2pSP4. Proper time-frequency distributions for speech.

Les E. Atlas

James W. Pitton

Patrick J. Loughlin

Dept. of Elec. Eng., FT-10, Univ. of Washington, Seattle, WA 98195

The usual representations that are used for speech involve sliding windows across the signal in time and doing Fourier or other analysis on this windowed signal. However, this approach is inconsistent with the notion of a proper distribution. A proper distribution is defined to have the usual properties of a joint probability density function and it has been shown that proper time-frequency distributions exist for speech [Loughlin et al., Proc. ICASSP, V-125--V-128 (1992)]. The most obvious difference of these new distributions is the improved simultaneous resolution in time and frequency. However, this advantage may not be useful for speech recognition and some other advantages could be utilized.
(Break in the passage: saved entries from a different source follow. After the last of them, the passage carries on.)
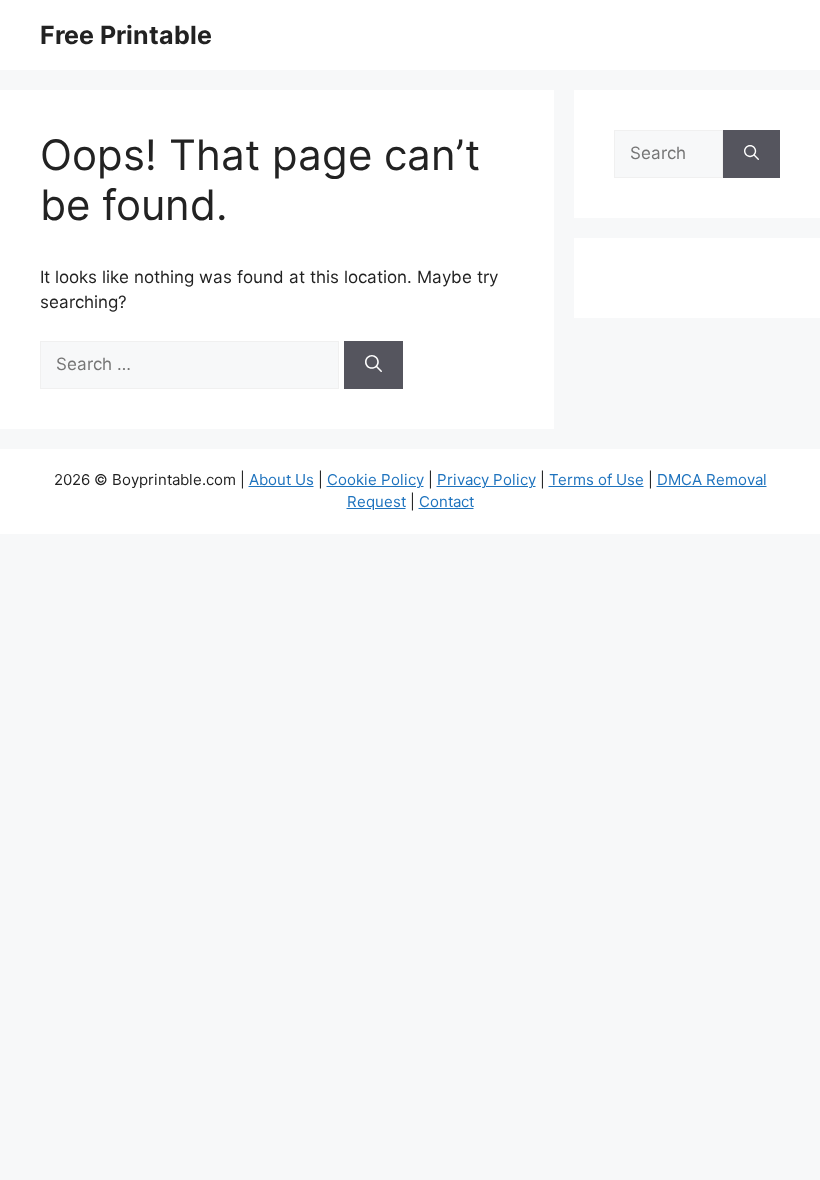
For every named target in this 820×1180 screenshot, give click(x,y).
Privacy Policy (486, 479)
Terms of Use (596, 479)
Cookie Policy (375, 479)
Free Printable (126, 35)
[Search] (373, 365)
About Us (281, 479)
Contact (446, 501)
For example, the signal-dependent kernel of a proper distribution may be insensitive to changes in room acoustics and could also effectively normalize out differences in vocal tract length. Also, a proper distribution's representation of a periodically excited, time-varying resonator is quite different than that of a spectrogram's, and new features with greater pertinence for auditory modeling may be apparent. [Work supported by Boeing and the Washington Technology Center.]